◆ Stored data entries ◆
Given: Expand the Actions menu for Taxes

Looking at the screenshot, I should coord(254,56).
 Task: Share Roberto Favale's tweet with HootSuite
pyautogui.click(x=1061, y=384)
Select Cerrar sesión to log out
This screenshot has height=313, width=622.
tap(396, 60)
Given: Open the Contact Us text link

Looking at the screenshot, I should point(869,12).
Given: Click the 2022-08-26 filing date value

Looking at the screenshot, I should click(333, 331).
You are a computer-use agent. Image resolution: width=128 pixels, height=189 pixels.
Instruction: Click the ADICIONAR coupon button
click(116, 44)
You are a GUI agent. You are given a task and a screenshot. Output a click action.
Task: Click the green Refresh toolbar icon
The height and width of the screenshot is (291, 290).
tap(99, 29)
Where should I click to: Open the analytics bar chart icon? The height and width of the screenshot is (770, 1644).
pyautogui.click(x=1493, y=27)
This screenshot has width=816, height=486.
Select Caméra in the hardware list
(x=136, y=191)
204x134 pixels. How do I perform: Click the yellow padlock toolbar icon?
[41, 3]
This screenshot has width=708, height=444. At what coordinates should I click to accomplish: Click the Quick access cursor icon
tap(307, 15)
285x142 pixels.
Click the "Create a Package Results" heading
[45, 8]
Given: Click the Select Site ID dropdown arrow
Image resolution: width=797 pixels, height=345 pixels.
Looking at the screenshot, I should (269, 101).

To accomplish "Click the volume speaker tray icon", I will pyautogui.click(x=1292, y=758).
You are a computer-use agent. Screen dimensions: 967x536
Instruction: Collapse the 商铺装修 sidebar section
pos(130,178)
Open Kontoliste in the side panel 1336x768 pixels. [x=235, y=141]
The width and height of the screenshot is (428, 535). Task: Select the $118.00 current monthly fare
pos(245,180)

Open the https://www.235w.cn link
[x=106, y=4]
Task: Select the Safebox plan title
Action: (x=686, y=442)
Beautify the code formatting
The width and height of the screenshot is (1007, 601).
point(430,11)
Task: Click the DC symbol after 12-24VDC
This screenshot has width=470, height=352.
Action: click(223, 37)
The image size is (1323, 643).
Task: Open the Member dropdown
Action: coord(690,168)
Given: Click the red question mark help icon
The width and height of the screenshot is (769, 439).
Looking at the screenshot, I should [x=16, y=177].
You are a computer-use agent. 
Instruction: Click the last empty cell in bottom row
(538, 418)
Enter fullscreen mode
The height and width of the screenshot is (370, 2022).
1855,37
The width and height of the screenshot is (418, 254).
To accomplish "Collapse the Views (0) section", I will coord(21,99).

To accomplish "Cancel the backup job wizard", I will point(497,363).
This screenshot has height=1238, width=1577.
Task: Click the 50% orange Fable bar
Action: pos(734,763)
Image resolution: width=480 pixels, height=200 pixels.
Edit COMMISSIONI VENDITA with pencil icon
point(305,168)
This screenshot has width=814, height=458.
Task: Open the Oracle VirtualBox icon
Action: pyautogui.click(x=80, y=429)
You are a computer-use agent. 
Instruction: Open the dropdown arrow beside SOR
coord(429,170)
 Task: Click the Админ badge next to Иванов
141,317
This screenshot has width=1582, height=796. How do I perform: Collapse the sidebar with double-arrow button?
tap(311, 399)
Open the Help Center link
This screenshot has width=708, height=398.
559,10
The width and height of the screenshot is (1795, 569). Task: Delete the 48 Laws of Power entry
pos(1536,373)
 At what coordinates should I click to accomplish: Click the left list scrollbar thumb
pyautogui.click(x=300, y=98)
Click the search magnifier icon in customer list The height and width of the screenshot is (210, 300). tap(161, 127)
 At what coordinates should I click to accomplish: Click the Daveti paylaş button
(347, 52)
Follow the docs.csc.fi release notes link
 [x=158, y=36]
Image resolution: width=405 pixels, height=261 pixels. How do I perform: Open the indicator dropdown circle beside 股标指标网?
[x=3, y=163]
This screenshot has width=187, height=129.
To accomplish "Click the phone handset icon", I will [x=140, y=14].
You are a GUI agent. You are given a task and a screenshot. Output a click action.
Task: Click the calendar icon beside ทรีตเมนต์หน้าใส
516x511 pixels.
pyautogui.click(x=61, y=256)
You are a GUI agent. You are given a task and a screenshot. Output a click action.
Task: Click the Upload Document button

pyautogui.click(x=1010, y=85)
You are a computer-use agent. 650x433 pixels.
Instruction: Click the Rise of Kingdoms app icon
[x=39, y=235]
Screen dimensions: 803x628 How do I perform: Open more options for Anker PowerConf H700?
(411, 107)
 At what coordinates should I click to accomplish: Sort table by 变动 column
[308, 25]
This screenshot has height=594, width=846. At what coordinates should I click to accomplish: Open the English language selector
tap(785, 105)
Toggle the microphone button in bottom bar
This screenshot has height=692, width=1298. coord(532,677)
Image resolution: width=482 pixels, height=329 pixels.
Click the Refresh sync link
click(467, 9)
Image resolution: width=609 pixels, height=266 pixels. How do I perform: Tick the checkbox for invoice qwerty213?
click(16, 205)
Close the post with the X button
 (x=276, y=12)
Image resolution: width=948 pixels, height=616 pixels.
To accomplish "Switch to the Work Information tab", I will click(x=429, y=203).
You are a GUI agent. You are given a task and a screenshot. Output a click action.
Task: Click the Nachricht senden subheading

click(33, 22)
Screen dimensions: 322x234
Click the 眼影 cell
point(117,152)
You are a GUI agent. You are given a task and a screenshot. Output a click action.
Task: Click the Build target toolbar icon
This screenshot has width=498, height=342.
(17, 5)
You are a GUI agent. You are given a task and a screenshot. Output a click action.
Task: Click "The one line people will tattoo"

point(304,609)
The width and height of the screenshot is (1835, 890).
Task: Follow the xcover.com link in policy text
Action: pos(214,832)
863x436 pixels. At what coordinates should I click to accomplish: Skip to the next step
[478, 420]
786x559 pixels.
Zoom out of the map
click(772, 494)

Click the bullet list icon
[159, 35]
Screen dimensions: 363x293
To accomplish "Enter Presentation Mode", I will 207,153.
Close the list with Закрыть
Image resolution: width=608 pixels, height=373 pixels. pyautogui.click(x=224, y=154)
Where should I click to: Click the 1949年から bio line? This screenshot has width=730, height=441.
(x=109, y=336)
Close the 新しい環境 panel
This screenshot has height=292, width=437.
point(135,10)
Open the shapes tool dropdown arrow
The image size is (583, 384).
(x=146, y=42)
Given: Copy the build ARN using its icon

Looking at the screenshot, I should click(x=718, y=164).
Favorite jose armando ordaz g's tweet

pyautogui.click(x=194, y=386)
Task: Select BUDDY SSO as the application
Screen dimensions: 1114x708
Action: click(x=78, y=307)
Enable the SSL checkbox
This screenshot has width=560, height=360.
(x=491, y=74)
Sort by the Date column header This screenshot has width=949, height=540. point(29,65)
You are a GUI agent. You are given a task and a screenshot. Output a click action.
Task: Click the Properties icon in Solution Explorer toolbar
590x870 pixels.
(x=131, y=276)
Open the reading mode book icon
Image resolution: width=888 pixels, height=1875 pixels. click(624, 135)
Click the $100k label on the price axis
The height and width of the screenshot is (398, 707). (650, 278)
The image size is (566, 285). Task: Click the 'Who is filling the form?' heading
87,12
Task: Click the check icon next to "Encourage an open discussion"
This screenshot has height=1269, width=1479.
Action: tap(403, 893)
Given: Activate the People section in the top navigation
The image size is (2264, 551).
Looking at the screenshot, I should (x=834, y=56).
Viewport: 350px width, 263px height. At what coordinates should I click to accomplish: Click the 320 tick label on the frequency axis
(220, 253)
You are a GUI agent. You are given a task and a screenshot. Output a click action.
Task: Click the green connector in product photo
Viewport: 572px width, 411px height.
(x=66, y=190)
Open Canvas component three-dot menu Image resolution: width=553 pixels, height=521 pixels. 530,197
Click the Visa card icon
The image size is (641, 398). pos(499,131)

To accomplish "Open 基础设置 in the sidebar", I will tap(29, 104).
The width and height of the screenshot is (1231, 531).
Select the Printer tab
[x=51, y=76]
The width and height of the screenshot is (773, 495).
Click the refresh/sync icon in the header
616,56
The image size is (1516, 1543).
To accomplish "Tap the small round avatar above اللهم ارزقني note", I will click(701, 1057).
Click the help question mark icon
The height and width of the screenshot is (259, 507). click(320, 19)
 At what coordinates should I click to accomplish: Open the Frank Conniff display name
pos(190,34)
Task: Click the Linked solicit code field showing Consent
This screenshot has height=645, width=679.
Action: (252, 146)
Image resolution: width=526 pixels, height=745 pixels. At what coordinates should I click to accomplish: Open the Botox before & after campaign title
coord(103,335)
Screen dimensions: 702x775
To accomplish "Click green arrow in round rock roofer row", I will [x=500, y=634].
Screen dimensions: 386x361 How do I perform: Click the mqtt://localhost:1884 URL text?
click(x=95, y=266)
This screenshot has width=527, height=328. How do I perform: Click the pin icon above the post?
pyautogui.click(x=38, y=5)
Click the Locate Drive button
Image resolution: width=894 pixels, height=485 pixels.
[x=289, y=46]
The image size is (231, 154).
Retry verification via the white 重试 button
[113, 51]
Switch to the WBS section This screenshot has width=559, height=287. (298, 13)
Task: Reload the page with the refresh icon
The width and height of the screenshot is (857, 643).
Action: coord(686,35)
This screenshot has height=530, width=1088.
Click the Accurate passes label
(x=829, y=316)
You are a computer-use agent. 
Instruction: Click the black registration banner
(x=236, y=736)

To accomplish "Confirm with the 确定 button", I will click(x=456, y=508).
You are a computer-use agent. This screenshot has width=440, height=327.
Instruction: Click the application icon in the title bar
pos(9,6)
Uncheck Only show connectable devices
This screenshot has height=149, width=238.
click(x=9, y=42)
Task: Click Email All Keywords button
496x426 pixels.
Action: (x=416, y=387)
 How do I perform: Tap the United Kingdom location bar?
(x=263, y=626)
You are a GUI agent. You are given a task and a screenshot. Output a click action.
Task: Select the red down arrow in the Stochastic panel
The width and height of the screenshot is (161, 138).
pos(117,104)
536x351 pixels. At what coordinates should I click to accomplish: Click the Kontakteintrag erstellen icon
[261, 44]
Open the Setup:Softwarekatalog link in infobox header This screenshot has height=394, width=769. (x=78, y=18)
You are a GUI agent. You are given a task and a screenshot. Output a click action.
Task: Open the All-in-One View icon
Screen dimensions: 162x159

◆ EXERCISE OBJECTIVE ◆
Print exactly the lines from the beginning of the entries through the line with "This screenshot has width=816, height=486.". Output nothing more.

◆ WRITTEN SOLUTION ◆
Given: Expand the Actions menu for Taxes

Looking at the screenshot, I should coord(254,56).
 Task: Share Roberto Favale's tweet with HootSuite
pyautogui.click(x=1061, y=384)
Select Cerrar sesión to log out
This screenshot has height=313, width=622.
tap(396, 60)
Given: Open the Contact Us text link

Looking at the screenshot, I should point(869,12).
Given: Click the 2022-08-26 filing date value

Looking at the screenshot, I should click(333, 331).
You are a computer-use agent. Image resolution: width=128 pixels, height=189 pixels.
Instruction: Click the ADICIONAR coupon button
click(116, 44)
You are a GUI agent. You are given a task and a screenshot. Output a click action.
Task: Click the green Refresh toolbar icon
The height and width of the screenshot is (291, 290).
tap(99, 29)
Where should I click to: Open the analytics bar chart icon? The height and width of the screenshot is (770, 1644).
pyautogui.click(x=1493, y=27)
This screenshot has width=816, height=486.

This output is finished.